This is pretty exciting stuff. Several months ago I had made a Chrome packaged app that used Chrome's USB API to get Rift orientation data ( https://github.com/DanAndersen/cupola ), but it's good to see work being done to integrate it into the browser itself instead of the hackish way I had to go about it.
This seems like a good start but I'm a little worried about over-abstraction here, that is to say: baking a lot of design assumptions into the browser that really should rely on user-level libraries. A lot of this can already be done with WebGL and .ondevicemotion events (See some of the cardboard demos).
The most significant idea here, it seems, is rendering DOM to a 3D texture. There are some security issues here (we'd likely have to restrict rendering to resource on the same domain), but man, this would be a huge boon to many applications that are 3D and still need sensible Text layout.
Events are useless for this. When you execute a function with requestAnimationFrame, it runs after the frame is drawn so it has enough time to prepare and render everything before the next frame is drawn. You can then calculate and render everything that is not VR-motion dependant, then query the device and finally draw it. From a latency perspective it makes sense that the code can poll the data and the browser can manage the deform (but IMHO it shouldn't be mandatory).
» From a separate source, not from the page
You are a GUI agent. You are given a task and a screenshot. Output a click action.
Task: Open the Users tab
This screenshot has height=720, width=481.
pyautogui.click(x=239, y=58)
> The most significant idea here, it seems, is rendering DOM to a 3D texture.
That's a good point, pull is nice. You could also run the push events at a higher frequency too (I think ondevicemotion events typically run at 20Hz, which is abysmal). My larger point is that if possible we should update the existing standard to provide push and pull from the same interface/abstraction, and that it shouldn't be limited to VR.